SYNERGISTIC CONTROL OF AMYGDALA NETWORK DYNAMICS BY NOREPINEPHRINE AND ACETYLCHOLINE

Acetylcholine (ACh) and norepinephrine (NE) are key regulators of internal brain states such as arousal and vigilance. While their effect on ionic and synaptic mechanisms are well established, how their interaction shapes network dynamics and drives brain-state transitions in vivo remains poorly understood. Here, we combined experimental and theoretical approaches to dissect NE–ACh interactions in the amygdala, a central hub for state-dependent processing.
Using simultaneous monitoring of NE and ACh alongside large-scale in vivo electrophysiology in awake mice, we characterize how the joint action of the two neuromodulators influenced neuronal activity. We clustered the neurons according to their latent dynamics and quantified the sensitivity of each subpopulation to independent and joint neuromodulation.

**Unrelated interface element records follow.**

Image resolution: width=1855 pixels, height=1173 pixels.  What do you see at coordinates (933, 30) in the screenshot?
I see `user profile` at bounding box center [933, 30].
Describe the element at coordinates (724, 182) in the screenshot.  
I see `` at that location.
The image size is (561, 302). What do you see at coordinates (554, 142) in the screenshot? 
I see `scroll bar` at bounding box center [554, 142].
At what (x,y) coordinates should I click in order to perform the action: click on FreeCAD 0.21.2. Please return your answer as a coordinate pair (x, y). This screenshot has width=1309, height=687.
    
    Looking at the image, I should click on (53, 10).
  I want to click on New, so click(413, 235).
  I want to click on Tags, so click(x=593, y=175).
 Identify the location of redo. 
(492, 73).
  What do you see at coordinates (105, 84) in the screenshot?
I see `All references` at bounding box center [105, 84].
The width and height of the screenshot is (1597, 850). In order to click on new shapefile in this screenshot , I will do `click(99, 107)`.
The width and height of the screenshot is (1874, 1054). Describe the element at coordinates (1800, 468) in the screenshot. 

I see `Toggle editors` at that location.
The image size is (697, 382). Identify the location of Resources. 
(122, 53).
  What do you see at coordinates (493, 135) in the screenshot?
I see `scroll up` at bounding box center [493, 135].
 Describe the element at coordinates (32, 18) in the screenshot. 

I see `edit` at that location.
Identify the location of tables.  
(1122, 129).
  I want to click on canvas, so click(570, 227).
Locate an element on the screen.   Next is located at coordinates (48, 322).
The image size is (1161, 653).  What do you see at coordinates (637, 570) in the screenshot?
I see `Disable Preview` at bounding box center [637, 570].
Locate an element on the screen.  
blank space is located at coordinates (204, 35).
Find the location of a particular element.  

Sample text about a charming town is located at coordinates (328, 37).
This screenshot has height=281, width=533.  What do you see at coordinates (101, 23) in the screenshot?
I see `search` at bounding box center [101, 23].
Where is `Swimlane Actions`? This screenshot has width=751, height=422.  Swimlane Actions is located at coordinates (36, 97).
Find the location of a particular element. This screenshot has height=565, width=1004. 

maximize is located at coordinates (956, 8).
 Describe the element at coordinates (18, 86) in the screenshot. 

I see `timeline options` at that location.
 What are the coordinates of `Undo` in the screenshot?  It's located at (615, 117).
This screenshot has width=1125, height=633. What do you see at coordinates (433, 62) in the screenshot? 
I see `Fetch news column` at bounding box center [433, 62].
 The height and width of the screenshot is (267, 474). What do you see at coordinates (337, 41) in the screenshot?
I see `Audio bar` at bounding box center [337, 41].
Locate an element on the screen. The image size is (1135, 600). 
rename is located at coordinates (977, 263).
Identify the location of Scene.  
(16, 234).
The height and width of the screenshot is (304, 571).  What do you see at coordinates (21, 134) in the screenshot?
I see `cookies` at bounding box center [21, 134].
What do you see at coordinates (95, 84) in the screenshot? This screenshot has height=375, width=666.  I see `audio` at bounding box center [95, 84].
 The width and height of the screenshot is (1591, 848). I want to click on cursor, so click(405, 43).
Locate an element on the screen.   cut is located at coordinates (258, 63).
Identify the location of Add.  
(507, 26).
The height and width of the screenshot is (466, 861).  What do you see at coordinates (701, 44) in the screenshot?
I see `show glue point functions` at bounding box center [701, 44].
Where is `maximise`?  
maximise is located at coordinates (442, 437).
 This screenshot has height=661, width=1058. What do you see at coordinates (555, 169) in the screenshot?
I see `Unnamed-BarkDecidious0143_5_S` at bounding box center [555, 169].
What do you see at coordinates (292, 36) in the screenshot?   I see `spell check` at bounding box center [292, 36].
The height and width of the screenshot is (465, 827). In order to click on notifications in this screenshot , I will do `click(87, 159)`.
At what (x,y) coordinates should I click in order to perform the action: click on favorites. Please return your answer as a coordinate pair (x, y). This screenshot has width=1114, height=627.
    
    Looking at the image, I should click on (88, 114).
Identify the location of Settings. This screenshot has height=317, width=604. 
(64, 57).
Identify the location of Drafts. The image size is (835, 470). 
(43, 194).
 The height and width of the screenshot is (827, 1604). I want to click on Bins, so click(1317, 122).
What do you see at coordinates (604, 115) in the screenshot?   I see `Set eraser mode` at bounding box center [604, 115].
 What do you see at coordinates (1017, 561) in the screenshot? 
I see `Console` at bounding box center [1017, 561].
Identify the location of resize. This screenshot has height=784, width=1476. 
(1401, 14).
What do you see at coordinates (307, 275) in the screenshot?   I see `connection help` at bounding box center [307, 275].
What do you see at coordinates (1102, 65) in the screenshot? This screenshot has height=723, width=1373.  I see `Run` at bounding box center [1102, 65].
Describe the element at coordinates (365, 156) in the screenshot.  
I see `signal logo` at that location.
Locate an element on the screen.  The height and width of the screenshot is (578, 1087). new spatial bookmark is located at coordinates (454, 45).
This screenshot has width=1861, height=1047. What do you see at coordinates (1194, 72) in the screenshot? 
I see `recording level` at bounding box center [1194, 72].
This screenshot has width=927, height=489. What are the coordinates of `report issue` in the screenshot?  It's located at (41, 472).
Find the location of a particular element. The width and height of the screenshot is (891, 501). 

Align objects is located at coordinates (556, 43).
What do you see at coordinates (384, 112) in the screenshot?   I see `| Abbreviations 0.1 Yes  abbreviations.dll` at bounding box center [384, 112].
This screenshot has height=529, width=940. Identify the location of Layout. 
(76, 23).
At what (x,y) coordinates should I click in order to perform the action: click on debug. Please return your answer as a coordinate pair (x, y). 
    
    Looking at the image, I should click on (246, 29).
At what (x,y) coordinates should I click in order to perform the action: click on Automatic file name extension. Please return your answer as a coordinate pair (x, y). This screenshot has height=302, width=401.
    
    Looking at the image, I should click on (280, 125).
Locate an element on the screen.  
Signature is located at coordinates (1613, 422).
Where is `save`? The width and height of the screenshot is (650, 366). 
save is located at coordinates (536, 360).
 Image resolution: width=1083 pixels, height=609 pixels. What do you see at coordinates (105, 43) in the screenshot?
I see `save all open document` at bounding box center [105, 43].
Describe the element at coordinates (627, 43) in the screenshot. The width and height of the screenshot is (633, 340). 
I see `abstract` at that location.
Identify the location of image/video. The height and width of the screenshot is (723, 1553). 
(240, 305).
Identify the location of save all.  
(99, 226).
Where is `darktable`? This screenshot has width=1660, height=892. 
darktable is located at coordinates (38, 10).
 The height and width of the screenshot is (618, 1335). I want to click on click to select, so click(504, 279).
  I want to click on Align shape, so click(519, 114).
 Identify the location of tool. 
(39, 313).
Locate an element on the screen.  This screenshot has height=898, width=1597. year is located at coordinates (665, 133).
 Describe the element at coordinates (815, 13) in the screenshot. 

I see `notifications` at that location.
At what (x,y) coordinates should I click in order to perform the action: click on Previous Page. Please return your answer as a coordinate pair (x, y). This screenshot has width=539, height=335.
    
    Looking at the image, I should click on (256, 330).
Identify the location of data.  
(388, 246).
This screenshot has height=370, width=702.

Contrary to the general excitatory effects described ex vivo, NE and ACh release triggers heterogeneous responses across neurons in vivo. Notably, a distinct subpopulation of ~30% of the neurons exhibits a supra-additive increase in firing when both NE and ACh are co-released, indicating a synergistic interaction.
To explain the underlying mechanism, we developed a mean-field model incorporating different ACh and NE-dependent modulation of neuronal and synaptic properties. Bifurcation analysis revealed that the combination effect of ACh on presynaptic facilitation and NE on neuronal gain recapitulates the observed population dynamics and explains emergent effects not explicitly imposed in the model, including increased inhibitory neuron firing and suppressed activity in a subset of excitatory neurons.
Together, these results reveal how NE–ACh interactions reorganize amygdala network dynamics during behavior and provide a mechanistic framework for understanding neuromodulator-driven brain-state transitions.